_What to work on_
The listing below holds a line with "Image resolution: width=479" and a line with "The image size is (601, 341).". Reproduce those two lines exactly, plus everything between them.

_Dataset records_
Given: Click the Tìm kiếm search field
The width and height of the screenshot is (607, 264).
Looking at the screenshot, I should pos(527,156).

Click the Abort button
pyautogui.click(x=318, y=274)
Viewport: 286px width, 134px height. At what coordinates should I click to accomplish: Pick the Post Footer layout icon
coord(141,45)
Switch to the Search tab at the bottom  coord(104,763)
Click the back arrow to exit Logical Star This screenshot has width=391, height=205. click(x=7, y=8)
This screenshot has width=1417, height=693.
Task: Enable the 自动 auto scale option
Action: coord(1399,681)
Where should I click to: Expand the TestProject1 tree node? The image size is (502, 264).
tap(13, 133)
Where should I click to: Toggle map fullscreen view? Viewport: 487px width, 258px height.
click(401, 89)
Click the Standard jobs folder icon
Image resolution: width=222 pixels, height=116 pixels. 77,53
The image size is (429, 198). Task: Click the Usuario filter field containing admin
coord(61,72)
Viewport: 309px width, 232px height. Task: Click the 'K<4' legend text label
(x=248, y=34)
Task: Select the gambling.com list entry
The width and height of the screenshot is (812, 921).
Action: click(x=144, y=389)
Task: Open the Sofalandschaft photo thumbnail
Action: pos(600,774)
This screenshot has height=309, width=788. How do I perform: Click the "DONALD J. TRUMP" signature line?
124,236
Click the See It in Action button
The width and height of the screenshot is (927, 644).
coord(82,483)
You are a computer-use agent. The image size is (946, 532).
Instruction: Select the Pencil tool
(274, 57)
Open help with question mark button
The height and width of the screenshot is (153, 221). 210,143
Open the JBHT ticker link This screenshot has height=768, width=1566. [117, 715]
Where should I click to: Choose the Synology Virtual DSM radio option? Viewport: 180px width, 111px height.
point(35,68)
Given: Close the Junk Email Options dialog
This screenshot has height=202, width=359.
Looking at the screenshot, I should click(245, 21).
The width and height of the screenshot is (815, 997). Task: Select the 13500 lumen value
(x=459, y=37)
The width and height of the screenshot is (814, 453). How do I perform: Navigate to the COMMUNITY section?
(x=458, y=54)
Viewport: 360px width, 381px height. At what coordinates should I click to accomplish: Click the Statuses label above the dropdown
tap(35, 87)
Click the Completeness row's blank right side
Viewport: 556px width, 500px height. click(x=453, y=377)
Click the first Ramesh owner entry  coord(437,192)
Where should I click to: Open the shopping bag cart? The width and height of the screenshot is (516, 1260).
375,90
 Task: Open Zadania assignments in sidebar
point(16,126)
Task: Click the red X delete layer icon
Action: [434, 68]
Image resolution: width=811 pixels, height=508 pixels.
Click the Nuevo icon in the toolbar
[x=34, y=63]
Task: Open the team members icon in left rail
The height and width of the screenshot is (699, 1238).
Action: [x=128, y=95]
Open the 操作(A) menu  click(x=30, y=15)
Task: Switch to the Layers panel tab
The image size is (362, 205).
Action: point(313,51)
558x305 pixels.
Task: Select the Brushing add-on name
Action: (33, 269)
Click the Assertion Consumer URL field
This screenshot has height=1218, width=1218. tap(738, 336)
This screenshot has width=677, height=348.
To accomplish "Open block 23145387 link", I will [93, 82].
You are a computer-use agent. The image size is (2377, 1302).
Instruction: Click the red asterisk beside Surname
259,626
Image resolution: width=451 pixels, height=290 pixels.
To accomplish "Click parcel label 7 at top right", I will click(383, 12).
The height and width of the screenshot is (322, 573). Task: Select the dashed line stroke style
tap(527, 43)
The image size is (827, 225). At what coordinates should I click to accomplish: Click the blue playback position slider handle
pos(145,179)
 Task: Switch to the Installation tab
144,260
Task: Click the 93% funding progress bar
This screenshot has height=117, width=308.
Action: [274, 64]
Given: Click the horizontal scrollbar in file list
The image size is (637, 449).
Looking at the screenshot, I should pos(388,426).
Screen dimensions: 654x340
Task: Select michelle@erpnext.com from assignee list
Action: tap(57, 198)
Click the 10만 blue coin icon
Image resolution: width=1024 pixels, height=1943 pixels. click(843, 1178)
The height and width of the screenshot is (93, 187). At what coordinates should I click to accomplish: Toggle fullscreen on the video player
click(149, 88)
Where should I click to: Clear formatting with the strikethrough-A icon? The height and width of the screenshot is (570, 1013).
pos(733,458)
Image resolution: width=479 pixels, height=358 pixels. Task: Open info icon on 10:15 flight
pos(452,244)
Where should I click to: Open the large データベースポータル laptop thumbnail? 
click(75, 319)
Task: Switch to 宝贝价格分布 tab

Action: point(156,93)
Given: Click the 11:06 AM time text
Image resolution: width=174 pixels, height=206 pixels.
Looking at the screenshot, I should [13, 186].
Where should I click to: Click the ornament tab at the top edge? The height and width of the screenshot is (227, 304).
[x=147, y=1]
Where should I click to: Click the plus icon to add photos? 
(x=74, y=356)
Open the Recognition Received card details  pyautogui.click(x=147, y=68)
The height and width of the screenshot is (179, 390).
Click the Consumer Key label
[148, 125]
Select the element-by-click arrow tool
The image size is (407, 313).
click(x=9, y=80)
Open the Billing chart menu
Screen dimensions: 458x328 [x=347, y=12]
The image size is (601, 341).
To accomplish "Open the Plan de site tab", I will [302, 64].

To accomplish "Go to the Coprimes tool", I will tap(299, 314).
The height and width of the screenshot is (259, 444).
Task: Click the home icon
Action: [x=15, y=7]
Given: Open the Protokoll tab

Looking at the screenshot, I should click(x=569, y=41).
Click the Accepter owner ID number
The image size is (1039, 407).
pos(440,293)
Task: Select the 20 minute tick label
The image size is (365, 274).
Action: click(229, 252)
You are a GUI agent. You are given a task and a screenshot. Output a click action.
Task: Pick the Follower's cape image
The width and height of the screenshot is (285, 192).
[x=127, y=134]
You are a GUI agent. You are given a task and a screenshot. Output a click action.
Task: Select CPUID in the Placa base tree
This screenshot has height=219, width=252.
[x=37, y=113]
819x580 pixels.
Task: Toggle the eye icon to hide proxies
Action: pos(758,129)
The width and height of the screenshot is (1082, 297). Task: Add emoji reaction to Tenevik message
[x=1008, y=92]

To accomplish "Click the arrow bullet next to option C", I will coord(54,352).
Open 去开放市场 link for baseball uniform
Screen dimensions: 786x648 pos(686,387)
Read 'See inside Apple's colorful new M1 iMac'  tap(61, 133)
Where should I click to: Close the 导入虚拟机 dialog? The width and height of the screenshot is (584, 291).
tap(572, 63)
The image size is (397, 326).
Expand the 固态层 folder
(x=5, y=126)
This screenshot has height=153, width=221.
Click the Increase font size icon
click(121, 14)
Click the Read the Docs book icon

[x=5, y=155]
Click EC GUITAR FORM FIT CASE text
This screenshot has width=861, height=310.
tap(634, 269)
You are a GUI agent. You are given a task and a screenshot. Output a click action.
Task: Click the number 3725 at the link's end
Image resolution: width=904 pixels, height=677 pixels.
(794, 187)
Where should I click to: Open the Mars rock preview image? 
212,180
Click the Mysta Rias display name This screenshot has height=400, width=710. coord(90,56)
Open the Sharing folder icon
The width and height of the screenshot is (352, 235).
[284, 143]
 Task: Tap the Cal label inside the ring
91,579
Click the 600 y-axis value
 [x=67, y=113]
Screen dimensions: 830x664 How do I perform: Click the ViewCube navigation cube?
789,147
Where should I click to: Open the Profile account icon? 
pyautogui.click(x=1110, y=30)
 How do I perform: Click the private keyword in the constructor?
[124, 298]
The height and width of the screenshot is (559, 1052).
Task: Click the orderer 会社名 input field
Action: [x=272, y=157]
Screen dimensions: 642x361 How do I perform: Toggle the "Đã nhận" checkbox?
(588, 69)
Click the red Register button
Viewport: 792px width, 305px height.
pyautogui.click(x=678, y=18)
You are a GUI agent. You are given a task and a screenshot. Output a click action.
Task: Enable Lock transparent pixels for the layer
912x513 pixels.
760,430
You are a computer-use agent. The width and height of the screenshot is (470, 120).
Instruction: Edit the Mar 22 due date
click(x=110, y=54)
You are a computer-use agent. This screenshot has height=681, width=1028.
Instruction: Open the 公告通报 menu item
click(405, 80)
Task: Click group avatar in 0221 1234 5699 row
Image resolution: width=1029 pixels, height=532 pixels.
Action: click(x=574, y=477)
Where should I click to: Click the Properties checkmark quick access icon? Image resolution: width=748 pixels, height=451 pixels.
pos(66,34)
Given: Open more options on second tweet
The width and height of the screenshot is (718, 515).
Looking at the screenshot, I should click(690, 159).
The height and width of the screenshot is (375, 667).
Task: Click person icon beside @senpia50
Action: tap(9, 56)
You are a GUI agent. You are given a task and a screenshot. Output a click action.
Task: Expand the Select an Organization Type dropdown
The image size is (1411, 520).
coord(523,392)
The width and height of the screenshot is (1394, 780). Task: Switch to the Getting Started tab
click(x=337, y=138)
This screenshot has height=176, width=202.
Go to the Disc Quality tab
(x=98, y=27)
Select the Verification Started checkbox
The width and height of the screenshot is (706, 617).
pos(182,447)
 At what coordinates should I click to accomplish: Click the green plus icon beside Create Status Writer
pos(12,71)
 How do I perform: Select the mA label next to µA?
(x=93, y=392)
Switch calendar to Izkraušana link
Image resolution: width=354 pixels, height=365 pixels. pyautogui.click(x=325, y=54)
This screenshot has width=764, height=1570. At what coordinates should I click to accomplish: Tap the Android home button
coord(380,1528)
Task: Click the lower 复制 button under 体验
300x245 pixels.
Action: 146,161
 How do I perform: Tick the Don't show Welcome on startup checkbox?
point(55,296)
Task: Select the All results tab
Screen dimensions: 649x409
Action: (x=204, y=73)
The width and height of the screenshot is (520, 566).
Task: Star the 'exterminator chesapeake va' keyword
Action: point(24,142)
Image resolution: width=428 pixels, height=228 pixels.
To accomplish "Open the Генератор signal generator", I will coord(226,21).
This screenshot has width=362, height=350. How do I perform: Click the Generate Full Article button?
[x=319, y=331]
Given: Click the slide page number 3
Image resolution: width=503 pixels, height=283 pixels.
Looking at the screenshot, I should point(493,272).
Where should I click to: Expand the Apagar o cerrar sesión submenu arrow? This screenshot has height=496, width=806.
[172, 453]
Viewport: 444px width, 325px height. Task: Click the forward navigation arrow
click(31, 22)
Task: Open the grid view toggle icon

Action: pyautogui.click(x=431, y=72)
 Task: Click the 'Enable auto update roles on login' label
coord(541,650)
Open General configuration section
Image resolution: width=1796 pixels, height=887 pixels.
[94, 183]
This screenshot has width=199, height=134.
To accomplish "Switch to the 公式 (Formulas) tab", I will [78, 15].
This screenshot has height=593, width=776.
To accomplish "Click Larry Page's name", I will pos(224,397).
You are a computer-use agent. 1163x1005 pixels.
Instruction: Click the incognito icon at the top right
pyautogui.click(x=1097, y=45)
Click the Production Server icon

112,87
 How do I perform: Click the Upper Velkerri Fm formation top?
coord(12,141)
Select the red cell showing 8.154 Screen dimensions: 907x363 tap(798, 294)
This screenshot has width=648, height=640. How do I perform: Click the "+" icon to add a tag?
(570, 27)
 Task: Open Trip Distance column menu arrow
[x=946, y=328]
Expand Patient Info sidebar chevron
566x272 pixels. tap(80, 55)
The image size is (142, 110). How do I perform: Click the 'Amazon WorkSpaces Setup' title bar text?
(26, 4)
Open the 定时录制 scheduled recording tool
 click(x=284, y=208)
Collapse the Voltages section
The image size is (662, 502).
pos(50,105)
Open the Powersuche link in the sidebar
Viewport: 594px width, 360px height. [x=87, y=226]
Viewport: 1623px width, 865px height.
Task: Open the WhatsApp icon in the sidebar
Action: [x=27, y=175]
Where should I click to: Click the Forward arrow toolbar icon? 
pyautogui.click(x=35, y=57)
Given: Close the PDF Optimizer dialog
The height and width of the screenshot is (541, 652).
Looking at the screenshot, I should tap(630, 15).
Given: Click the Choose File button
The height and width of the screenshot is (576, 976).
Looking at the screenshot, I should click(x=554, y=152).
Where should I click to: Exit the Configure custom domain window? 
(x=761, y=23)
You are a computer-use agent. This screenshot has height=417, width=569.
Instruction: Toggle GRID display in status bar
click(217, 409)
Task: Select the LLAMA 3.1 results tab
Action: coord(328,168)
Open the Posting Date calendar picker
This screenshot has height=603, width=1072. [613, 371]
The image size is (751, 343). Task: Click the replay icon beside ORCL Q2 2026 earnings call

_Output_
Image resolution: width=479 pixels, height=358 pixels. Task: Open info icon on 10:15 flight
pos(452,244)
Where should I click to: Open the large データベースポータル laptop thumbnail? 
click(75, 319)
Task: Switch to 宝贝价格分布 tab

Action: point(156,93)
Given: Click the 11:06 AM time text
Image resolution: width=174 pixels, height=206 pixels.
Looking at the screenshot, I should [13, 186].
Where should I click to: Click the ornament tab at the top edge? The height and width of the screenshot is (227, 304).
[x=147, y=1]
Where should I click to: Click the plus icon to add photos? 
(x=74, y=356)
Open the Recognition Received card details  pyautogui.click(x=147, y=68)
The height and width of the screenshot is (179, 390).
Click the Consumer Key label
[148, 125]
Select the element-by-click arrow tool
The image size is (407, 313).
click(x=9, y=80)
Open the Billing chart menu
Screen dimensions: 458x328 [x=347, y=12]
The image size is (601, 341).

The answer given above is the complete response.